• **TASK PROMPT**: Give the records from the first line through the line containing "Toggle the -26dB" as a JSON list of strings, one string per line, with blank lines left out.

Start of DATA TO PROCESS

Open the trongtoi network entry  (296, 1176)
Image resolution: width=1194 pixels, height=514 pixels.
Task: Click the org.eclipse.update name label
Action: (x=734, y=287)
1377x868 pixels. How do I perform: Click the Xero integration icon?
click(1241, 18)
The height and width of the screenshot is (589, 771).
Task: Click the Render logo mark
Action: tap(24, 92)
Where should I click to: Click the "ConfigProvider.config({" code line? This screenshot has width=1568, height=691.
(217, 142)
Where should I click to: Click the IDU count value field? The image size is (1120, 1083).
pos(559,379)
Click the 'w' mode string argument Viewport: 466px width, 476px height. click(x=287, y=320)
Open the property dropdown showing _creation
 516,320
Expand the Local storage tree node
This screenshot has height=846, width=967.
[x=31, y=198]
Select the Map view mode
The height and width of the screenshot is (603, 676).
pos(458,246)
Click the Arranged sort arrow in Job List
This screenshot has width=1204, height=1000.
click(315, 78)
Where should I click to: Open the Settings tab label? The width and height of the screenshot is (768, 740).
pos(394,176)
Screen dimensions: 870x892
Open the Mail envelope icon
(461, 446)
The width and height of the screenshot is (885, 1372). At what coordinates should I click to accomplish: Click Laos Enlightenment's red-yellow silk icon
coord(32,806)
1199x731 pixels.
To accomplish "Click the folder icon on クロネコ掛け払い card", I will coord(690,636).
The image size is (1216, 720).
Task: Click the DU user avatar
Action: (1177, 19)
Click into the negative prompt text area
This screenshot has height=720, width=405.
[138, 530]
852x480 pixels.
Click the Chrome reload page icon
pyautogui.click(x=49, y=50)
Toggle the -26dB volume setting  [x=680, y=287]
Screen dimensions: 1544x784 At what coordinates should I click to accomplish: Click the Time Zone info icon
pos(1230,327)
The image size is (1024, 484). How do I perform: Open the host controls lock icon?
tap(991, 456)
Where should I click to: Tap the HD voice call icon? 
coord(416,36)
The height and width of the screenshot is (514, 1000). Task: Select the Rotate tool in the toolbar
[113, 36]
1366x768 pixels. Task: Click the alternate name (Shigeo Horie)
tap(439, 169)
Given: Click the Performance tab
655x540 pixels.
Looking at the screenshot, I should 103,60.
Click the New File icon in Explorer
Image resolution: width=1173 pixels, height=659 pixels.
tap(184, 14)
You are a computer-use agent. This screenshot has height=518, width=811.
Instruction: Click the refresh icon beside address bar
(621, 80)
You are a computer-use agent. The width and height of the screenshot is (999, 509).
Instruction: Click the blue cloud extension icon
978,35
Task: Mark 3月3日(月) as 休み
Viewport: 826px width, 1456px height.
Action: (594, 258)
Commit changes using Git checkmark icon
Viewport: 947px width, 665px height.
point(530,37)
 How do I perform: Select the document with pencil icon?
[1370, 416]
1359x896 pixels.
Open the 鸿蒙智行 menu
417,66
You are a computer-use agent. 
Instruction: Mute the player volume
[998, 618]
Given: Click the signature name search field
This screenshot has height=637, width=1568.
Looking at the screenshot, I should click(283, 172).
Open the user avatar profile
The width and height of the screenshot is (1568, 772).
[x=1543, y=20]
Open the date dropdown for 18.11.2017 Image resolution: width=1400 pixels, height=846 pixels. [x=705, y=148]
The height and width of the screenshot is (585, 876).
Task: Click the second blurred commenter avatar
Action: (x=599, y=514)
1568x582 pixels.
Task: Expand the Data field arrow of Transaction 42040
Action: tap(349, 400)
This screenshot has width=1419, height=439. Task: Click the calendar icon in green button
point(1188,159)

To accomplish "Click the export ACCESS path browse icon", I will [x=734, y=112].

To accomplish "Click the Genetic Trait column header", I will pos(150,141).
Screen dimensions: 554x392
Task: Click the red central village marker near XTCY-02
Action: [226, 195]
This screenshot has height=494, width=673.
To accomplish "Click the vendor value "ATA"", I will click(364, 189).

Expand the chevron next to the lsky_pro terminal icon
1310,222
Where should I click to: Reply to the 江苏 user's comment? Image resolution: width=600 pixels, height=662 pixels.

End of DATA TO PROCESS

• **RESULT OF THIS EXERCISE**:
[
  "Open the trongtoi network entry  (296, 1176)",
  "Image resolution: width=1194 pixels, height=514 pixels.",
  "Task: Click the org.eclipse.update name label",
  "Action: (x=734, y=287)",
  "1377x868 pixels. How do I perform: Click the Xero integration icon?",
  "click(1241, 18)",
  "The height and width of the screenshot is (589, 771).",
  "Task: Click the Render logo mark",
  "Action: tap(24, 92)",
  "Where should I click to: Click the \"ConfigProvider.config({\" code line? This screenshot has width=1568, height=691.",
  "(217, 142)",
  "Where should I click to: Click the IDU count value field? The image size is (1120, 1083).",
  "pos(559,379)",
  "Click the 'w' mode string argument Viewport: 466px width, 476px height. click(x=287, y=320)",
  "Open the property dropdown showing _creation",
  " 516,320",
  "Expand the Local storage tree node",
  "This screenshot has height=846, width=967.",
  "[x=31, y=198]",
  "Select the Map view mode",
  "The height and width of the screenshot is (603, 676).",
  "pos(458,246)",
  "Click the Arranged sort arrow in Job List",
  "This screenshot has width=1204, height=1000.",
  "click(315, 78)",
  "Where should I click to: Open the Settings tab label? The width and height of the screenshot is (768, 740).",
  "pos(394,176)",
  "Screen dimensions: 870x892",
  "Open the Mail envelope icon",
  "(461, 446)",
  "The width and height of the screenshot is (885, 1372). At what coordinates should I click to accomplish: Click Laos Enlightenment's red-yellow silk icon",
  "coord(32,806)",
  "1199x731 pixels.",
  "To accomplish \"Click the folder icon on クロネコ掛け払い card\", I will coord(690,636).",
  "The image size is (1216, 720).",
  "Task: Click the DU user avatar",
  "Action: (1177, 19)",
  "Click into the negative prompt text area",
  "This screenshot has height=720, width=405.",
  "[138, 530]",
  "852x480 pixels.",
  "Click the Chrome reload page icon",
  "pyautogui.click(x=49, y=50)",
  "Toggle the -26dB volume setting  [x=680, y=287]"
]